EXERCISE DATA:

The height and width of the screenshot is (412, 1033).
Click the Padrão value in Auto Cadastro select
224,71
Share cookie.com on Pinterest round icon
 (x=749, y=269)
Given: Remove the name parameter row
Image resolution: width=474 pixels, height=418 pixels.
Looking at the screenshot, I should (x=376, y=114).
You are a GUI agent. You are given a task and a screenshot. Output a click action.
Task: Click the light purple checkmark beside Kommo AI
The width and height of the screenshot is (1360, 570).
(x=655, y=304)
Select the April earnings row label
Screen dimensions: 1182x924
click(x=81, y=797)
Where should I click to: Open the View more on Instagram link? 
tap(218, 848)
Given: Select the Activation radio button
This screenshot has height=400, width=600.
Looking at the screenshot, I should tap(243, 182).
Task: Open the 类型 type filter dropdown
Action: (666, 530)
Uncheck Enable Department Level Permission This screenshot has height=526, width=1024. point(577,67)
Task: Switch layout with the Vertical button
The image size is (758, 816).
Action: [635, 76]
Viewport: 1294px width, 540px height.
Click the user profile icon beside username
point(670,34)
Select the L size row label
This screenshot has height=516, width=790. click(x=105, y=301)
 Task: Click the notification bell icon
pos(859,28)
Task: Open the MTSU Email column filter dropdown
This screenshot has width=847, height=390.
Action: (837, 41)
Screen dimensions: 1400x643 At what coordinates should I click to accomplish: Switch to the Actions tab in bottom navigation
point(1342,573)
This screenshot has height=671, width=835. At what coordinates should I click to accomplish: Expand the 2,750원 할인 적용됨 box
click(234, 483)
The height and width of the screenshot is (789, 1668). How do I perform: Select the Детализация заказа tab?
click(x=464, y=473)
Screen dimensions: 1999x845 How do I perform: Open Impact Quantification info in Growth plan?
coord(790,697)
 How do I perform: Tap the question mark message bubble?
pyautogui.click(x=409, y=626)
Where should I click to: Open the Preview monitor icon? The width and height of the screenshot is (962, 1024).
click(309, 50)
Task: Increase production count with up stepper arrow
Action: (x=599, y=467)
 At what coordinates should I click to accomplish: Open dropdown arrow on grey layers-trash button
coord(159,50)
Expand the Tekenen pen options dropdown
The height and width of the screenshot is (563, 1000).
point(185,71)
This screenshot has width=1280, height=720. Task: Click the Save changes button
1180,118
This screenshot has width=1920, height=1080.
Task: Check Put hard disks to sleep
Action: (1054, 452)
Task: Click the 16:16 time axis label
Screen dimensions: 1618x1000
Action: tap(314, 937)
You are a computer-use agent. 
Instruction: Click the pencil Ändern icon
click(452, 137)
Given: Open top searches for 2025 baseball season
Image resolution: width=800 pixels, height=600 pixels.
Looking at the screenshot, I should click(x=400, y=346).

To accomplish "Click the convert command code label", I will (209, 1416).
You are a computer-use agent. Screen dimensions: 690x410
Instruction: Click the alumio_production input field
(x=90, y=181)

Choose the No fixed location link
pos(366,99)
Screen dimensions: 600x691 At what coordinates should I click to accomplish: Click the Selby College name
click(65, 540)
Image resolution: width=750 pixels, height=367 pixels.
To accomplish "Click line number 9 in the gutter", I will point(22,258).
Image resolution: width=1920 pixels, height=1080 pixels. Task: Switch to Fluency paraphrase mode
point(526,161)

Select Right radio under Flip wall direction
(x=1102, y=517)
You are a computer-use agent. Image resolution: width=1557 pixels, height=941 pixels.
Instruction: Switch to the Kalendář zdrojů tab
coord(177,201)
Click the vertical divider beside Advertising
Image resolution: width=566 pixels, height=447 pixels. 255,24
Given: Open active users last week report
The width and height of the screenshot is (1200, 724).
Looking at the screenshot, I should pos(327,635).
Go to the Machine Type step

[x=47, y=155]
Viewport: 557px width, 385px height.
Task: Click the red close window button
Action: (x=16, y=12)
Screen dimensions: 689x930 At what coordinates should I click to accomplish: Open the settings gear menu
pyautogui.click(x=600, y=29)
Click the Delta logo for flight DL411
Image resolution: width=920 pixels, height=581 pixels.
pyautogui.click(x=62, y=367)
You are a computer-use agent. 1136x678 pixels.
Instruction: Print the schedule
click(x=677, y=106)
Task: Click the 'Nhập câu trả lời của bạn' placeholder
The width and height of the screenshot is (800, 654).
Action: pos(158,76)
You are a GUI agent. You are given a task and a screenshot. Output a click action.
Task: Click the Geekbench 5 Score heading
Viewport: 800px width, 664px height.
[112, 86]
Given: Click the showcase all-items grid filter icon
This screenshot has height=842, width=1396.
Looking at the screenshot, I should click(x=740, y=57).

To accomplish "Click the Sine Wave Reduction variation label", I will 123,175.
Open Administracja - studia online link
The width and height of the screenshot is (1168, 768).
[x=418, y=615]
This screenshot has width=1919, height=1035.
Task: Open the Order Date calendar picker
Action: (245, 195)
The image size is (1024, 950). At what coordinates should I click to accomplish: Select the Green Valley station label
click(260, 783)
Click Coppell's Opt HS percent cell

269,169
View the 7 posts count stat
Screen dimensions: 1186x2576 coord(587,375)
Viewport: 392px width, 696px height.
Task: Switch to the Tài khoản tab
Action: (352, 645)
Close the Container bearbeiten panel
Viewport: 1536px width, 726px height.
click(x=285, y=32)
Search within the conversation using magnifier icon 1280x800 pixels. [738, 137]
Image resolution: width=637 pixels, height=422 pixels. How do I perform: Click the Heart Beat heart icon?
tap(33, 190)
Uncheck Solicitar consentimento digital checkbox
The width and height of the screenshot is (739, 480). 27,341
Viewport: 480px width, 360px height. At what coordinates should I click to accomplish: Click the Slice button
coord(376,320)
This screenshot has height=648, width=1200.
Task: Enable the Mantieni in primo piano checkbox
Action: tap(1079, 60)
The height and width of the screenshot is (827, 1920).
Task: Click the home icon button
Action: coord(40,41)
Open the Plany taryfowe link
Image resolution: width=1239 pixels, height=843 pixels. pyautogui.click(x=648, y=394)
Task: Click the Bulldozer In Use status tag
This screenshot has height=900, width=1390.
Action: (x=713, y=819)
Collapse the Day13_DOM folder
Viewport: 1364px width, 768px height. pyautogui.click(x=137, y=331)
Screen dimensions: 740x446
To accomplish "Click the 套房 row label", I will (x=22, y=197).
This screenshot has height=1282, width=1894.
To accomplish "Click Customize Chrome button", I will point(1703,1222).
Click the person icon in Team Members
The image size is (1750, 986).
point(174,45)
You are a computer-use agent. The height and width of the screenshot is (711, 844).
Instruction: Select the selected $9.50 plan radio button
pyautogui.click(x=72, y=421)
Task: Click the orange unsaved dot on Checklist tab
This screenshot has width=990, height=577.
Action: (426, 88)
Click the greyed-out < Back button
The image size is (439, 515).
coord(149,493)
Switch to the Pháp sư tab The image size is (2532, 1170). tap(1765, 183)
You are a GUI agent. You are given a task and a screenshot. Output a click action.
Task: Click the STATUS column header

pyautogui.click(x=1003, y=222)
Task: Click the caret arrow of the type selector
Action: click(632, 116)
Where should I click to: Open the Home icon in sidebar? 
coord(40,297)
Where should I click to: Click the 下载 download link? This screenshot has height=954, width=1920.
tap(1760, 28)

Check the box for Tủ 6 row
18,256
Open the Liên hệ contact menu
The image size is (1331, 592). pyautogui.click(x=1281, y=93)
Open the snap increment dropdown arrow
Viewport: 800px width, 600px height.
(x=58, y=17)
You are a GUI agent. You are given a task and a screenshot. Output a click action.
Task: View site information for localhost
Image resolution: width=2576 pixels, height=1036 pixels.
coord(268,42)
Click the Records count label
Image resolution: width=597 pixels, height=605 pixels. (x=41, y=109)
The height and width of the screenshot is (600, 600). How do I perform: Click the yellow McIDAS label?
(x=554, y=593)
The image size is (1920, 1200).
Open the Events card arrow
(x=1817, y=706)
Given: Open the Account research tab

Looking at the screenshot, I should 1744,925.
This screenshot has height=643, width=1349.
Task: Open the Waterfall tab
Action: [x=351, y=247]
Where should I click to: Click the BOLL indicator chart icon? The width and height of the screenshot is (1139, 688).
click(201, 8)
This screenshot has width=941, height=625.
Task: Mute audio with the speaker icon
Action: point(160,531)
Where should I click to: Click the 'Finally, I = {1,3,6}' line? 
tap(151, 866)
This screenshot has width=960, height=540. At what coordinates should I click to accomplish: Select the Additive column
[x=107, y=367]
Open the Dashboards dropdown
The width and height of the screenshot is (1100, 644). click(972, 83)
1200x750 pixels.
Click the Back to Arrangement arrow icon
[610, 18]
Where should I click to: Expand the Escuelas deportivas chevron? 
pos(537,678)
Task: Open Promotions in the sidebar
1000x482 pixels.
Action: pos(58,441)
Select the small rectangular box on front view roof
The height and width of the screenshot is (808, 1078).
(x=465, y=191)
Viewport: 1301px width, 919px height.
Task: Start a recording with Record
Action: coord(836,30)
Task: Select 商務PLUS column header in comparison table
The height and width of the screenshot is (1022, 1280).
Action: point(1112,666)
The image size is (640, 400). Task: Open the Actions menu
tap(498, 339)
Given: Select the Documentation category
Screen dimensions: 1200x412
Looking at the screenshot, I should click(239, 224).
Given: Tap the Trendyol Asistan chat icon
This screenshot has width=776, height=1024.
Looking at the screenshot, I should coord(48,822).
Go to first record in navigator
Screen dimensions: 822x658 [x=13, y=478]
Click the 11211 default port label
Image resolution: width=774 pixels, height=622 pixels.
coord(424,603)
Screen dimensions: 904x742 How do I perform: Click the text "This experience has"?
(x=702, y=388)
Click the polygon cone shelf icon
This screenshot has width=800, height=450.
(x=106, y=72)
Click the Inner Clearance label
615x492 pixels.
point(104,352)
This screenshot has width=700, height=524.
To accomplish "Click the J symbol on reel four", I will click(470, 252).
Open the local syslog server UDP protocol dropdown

WORK INSTRUCTION: Scan the material line by line and report each one that contains "will".

WRITTEN ANSWER:
To accomplish "Click the convert command code label", I will (209, 1416).
To accomplish "Click line number 9 in the gutter", I will point(22,258).
To accomplish "Click the Sine Wave Reduction variation label", I will 123,175.
To accomplish "Click the 套房 row label", I will (x=22, y=197).
To accomplish "Click Customize Chrome button", I will point(1703,1222).
To accomplish "Click the J symbol on reel four", I will click(470, 252).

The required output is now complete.